[GIVEN ENTRIES]:
----------

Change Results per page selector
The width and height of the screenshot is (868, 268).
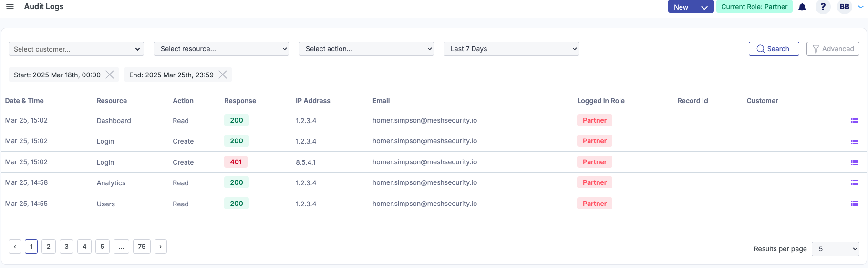tap(835, 249)
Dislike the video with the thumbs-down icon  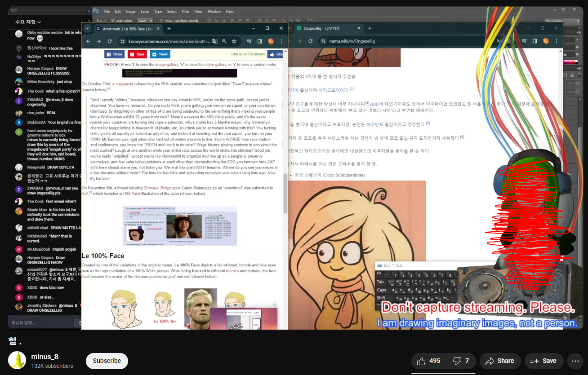click(461, 361)
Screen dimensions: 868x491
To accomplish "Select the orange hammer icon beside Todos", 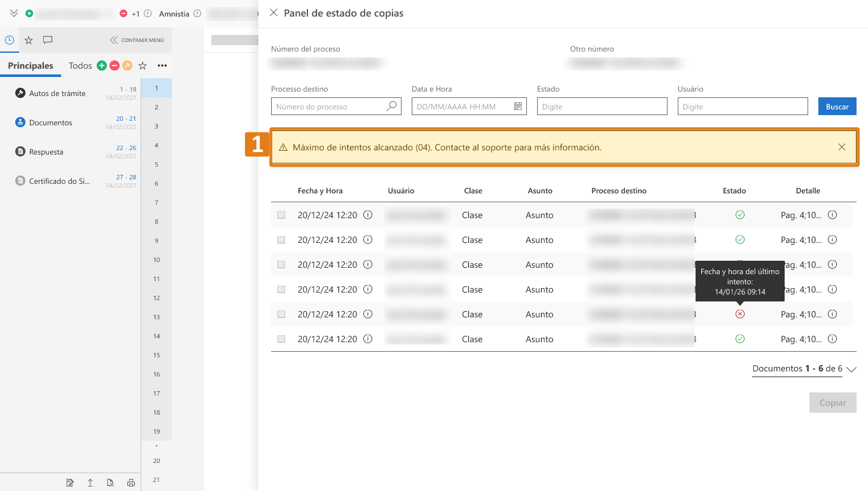I will (129, 65).
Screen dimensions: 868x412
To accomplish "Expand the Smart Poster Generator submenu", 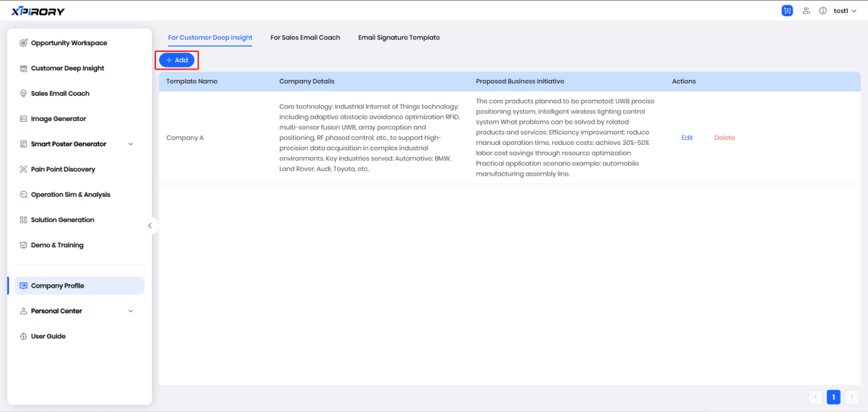I will tap(131, 144).
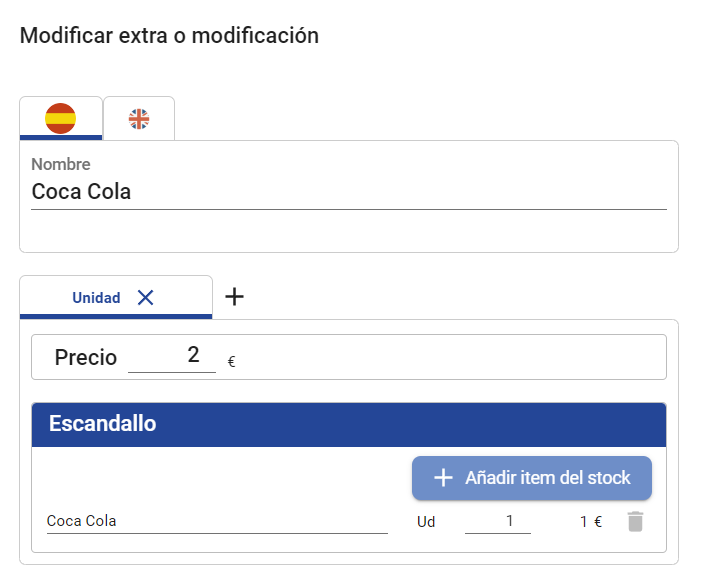This screenshot has height=583, width=703.
Task: Close the Unidad tab with its X
Action: [x=145, y=297]
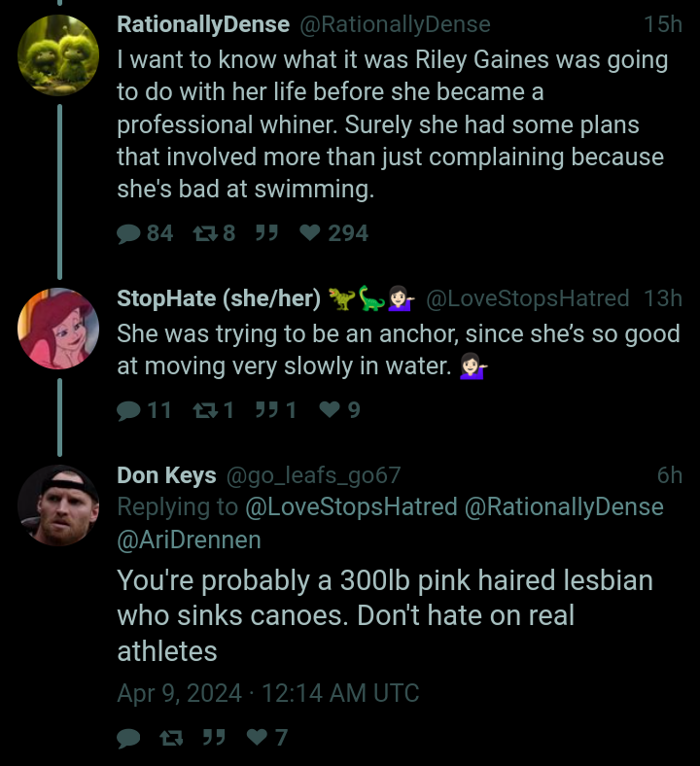This screenshot has width=700, height=766.
Task: Click the reply icon on the Don Keys tweet
Action: click(x=129, y=738)
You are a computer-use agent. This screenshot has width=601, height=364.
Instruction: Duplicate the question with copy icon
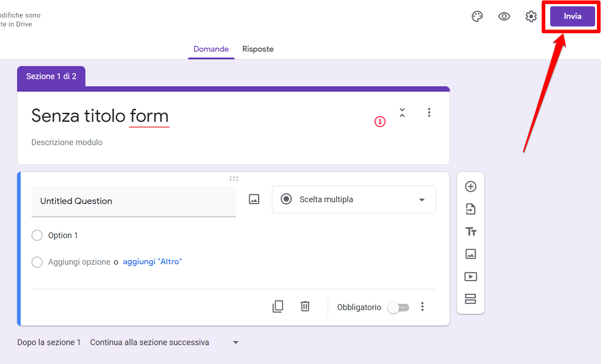tap(278, 306)
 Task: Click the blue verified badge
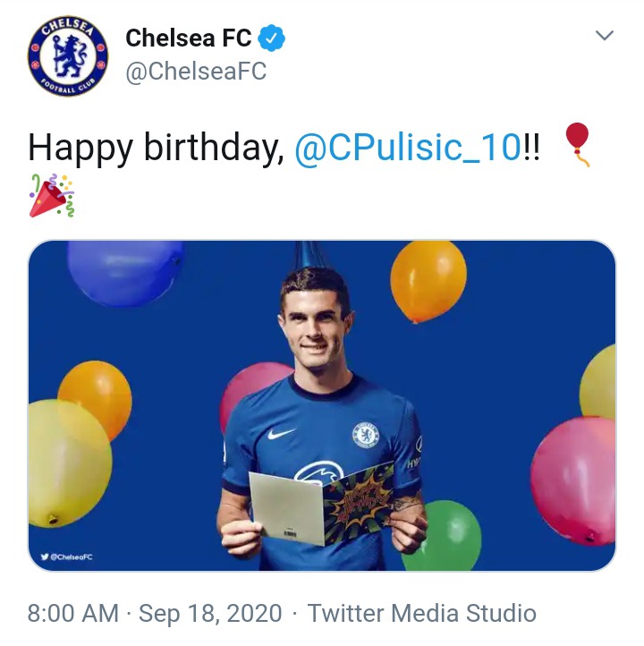[272, 38]
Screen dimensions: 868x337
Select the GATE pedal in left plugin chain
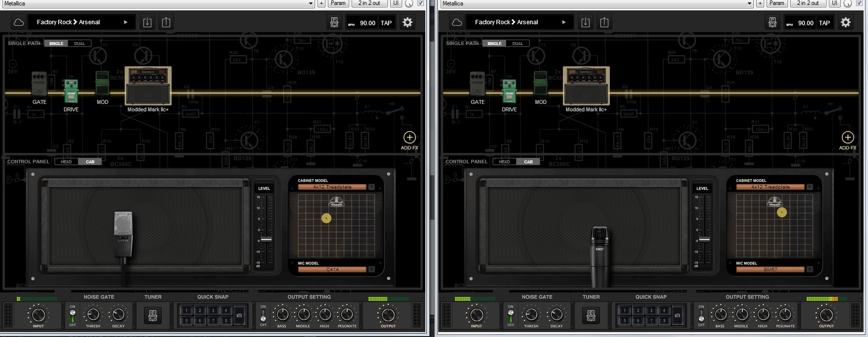39,84
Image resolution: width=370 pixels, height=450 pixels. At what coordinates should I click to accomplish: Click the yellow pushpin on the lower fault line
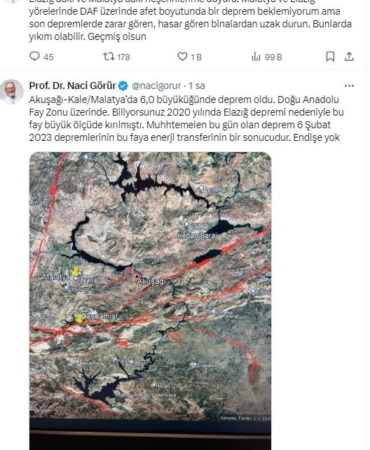[79, 318]
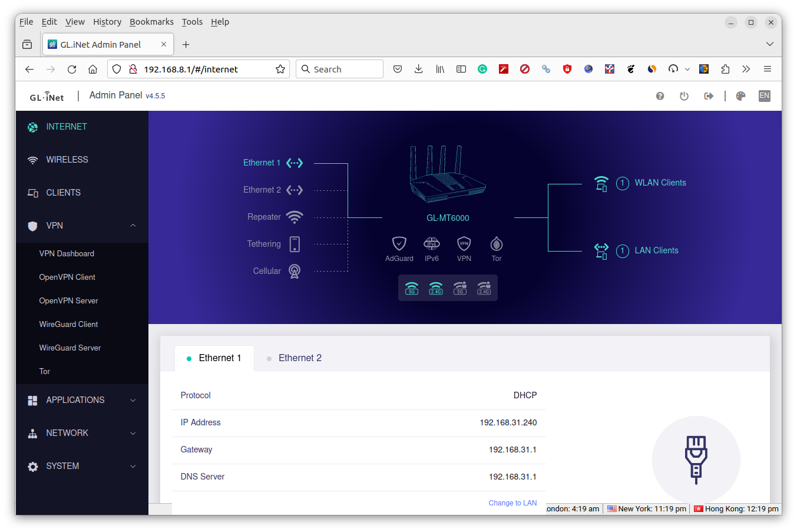This screenshot has width=797, height=532.
Task: Toggle the first 5G Wi-Fi band icon
Action: coord(412,288)
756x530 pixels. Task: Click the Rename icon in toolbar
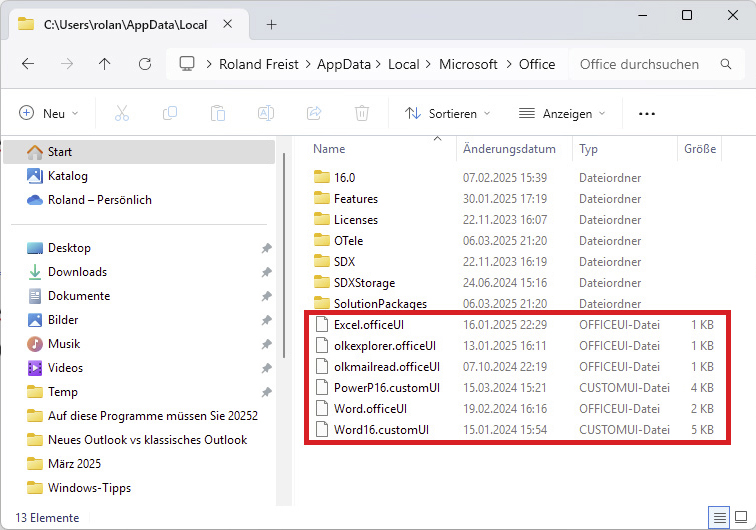coord(266,114)
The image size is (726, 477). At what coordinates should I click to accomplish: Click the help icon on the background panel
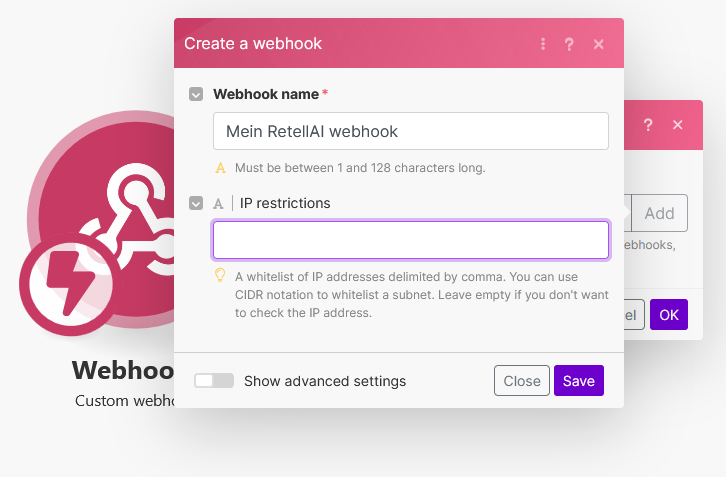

----------

[WORK TO COMPLETE]:
The required output is every line from the one containing "Task: Click the blue verified badge" through the last line of the records, inclusive, reproduced exactly and without pictures.

[EXERCISE SOLUTION]:
 Task: Click the blue verified badge
[272, 38]
Screen dimensions: 868x337
Select the GATE pedal in left plugin chain
39,84
Image resolution: width=370 pixels, height=450 pixels. At what coordinates should I click to accomplish: Click the yellow pushpin on the lower fault line
[79, 318]
This screenshot has width=797, height=532.
Task: Toggle the first 5G Wi-Fi band icon
Action: coord(412,288)
756x530 pixels. Task: Click the Rename icon in toolbar
coord(266,114)
The image size is (726, 477). At what coordinates should I click to accomplish: Click the help icon on the background panel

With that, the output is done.